A process has USL = 110 and LSL = 90, with a standard deviation of 2.5. What is the process potential capability Cp?

• A 2.00
• B 0.75
• C 1.00
• D 1.33 ✓

Answer: Cp = (USL - LSL) / (6 x sigma) = (110 - 90) / (6 x 2.5) = 20 / 15 = 1.33.

For the same process (USL = 110, LSL = 90, sigma = 2.5) with a mean of 104, what is Cpk?

• A 0.80 ✓
• B 1.07
• C 1.33
• D 1.87

Answer: Cpk = min[(USL - mean), (mean - LSL)] / (3 x sigma) = min[(110-104), (104-90)] / 7.5 = min[6, 14] / 7.5 = 0.80.

Under what condition does Cpk equal Cp for a process?

• A When the process is out of statistical control
• B When the process variation is very large
• C When the process mean is exactly centred between the specification limits ✓
• D When the sample size is below 30

Answer: Cpk equals Cp only when the process is perfectly centred between the specification limits; any off-centring makes Cpk less than Cp.

A process produces 15 defects across 1,000 units, where each unit has 5 defect opportunities.
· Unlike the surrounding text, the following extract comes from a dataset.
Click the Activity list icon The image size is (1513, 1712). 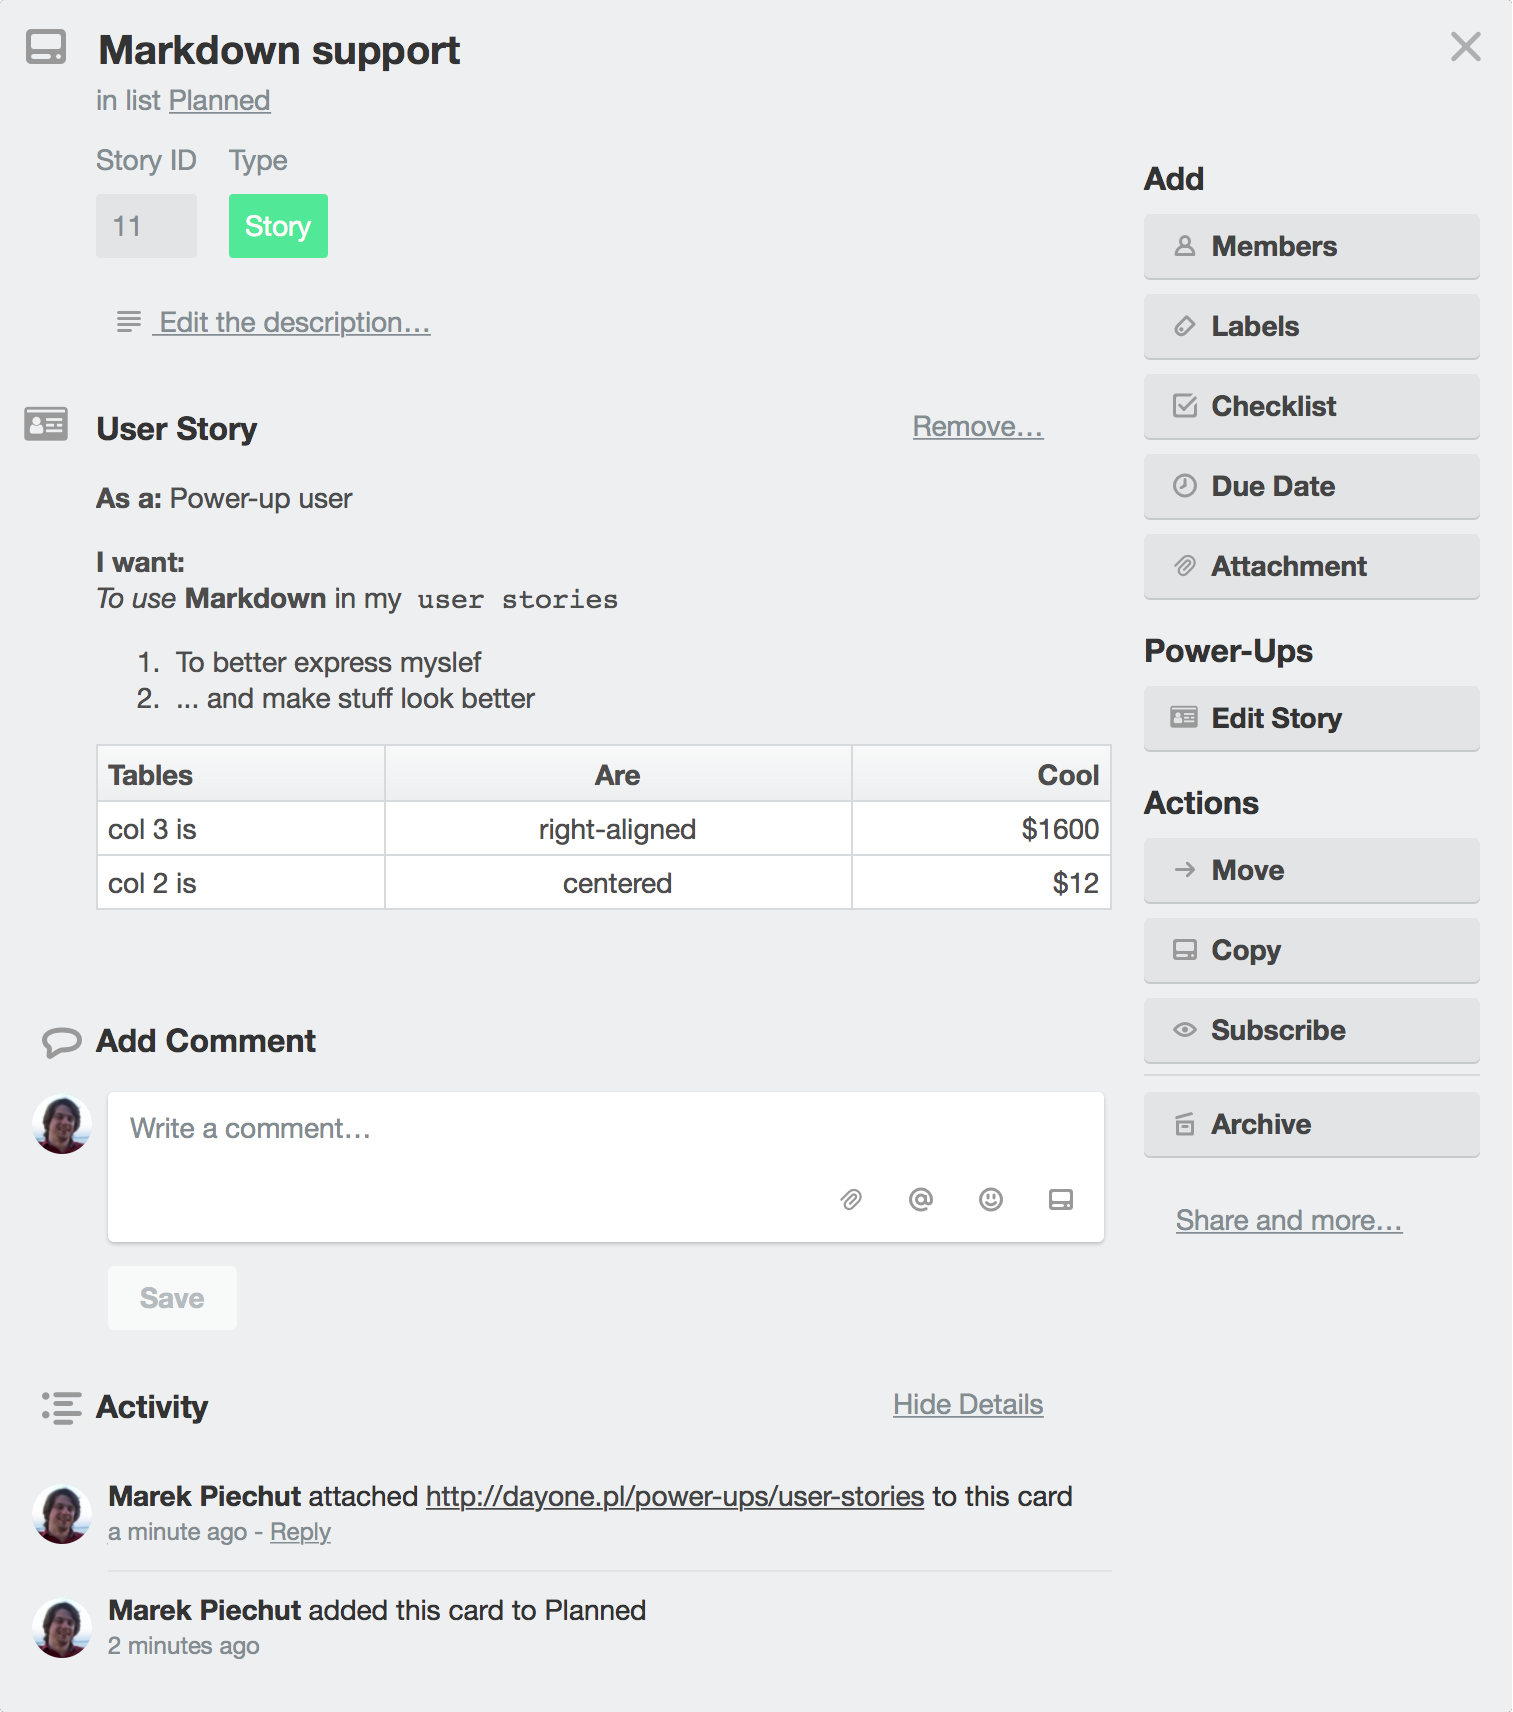(61, 1407)
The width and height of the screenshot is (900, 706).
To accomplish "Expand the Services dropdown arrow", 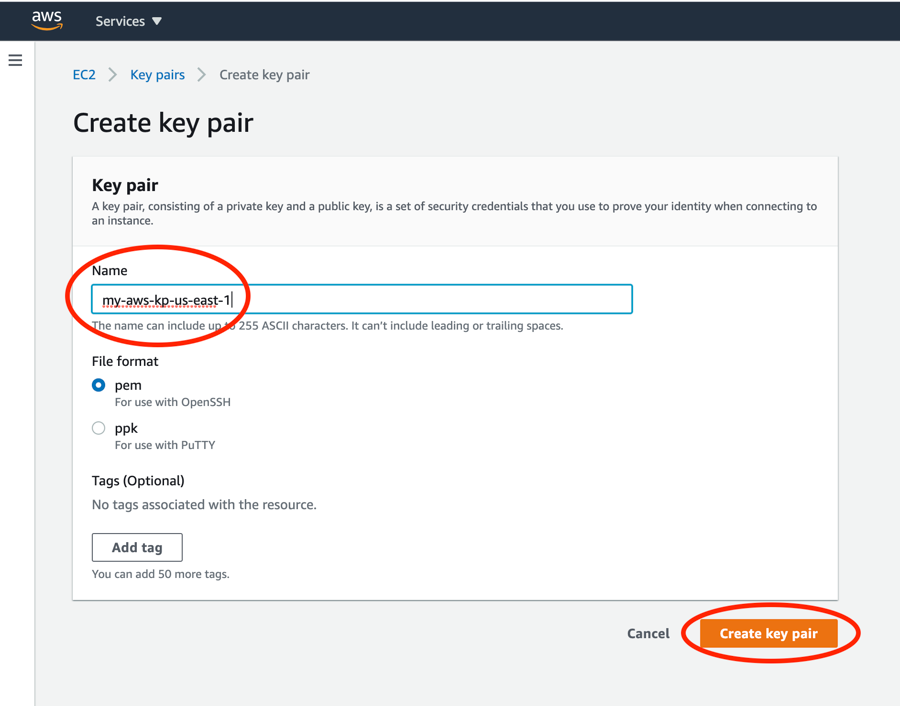I will coord(157,20).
What is the DPMO (defects per million opportunities)?

• A 1,500
• B 3,000 ✓
• C 15,000
• D 300

Answer: DPMO = defects / (units x opportunities) x 1,000,000 = 15 / (1,000 x 5) x 1,000,000 = 0.003 x 1,000,000 = 3,000.
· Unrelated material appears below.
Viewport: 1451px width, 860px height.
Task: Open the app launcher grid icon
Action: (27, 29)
A process operating at a 'Six Sigma' level, accounting for the standard 1.5 sigma long-term shift, produces approximately how many defects per million opportunities?

• A 233
• B 6,210
• C 66,807
• D 3.4 ✓

Answer: A Six Sigma process corresponds to about 3.4 DPMO when the conventional 1.5 sigma shift is included.

For a normal distribution, approximately what percentage of the data falls within plus or minus one standard deviation of the mean (empirical rule)?

• A 95%
• B 99.7%
• C 50%
• D 68% ✓

Answer: By the empirical (68-95-99.7) rule, about 68% of values lie within one standard deviation of the mean, 95% within two, and 99.7% within three.